The reason for incorrect number of updated/deleted rows is that
a data structure used for binding positional argument with its
actual values is stored in THD (this is thd->bulk_param) and reused
on processing every INSERT/UPDATE/DELETE statement. It leads to
consuming actual values bound with top-level UPDATE/DELETE statement
by other DML statements used by triggers' body.
To fix the issue, reset the thd->bulk_param temporary to the value
nullptr before invoking triggers and restore its value on finishing
its execution.
The second part of the problem relating with wrong value of affected
rows reported by Connector/C API is caused by the fact that diagnostics
area is reused by an original DML statement and a statement invoked
by a trigger. This fact should be take into account on finalizing a
state of diagnostics area on completion running of a statement.
Important remark: in case the macros DBUG_OFF is on, call of the method
Diagnostics_area::reset_diagnostics_area()

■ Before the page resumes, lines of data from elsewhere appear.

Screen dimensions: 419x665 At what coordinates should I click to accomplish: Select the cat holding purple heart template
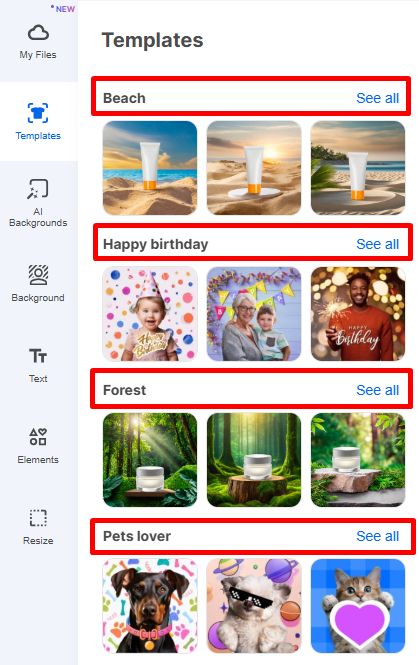point(358,606)
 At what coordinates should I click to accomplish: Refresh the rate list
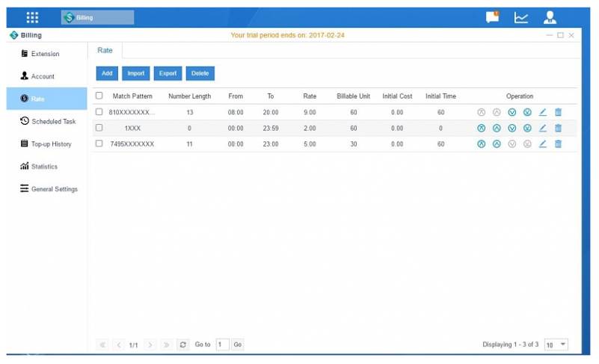tap(183, 345)
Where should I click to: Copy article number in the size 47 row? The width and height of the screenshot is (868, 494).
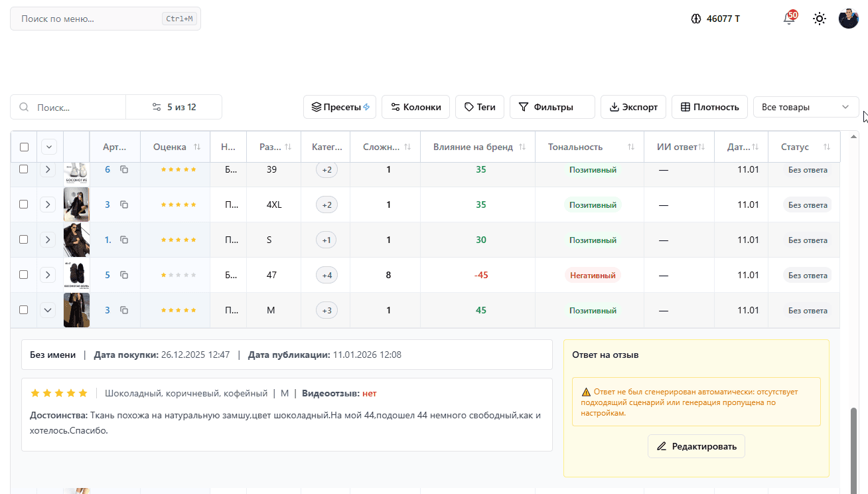(x=124, y=275)
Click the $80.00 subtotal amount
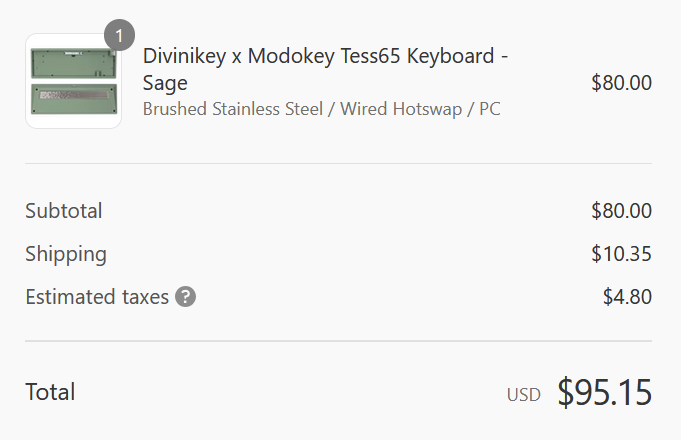Screen dimensions: 681x440 [621, 211]
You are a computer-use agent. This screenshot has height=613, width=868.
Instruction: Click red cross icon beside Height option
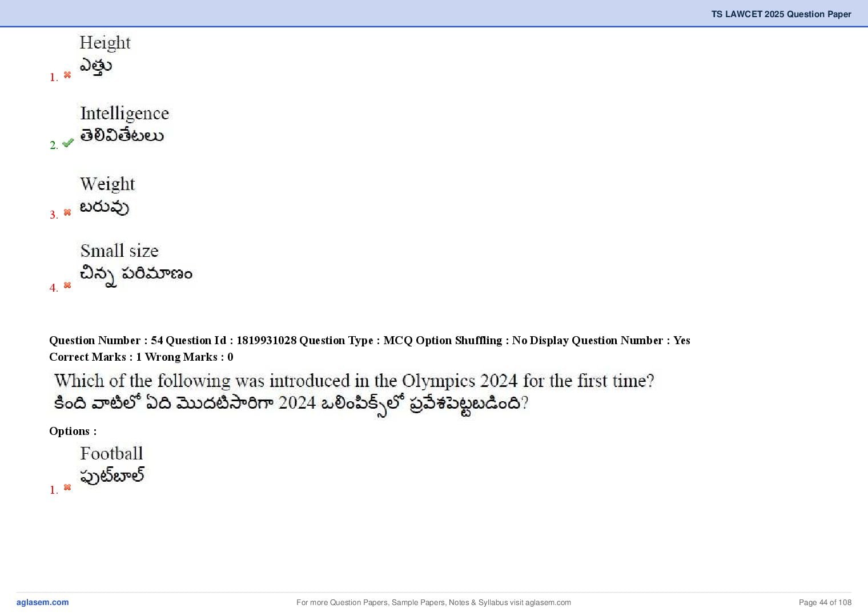click(67, 75)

results in reset of the data members
m_affected_rows, m_statement_warn_count.
Values of these data members of the class Diagnostics_area are used on
sending OK and EOF messages. In case DML statement is executed in PS bulk
mode such resetting results in sending wrong result values to a client
for affected rows in case the DML statement fires a triggers. So, reset
these data members only in case the current statement being processed
is not run in bulk mode.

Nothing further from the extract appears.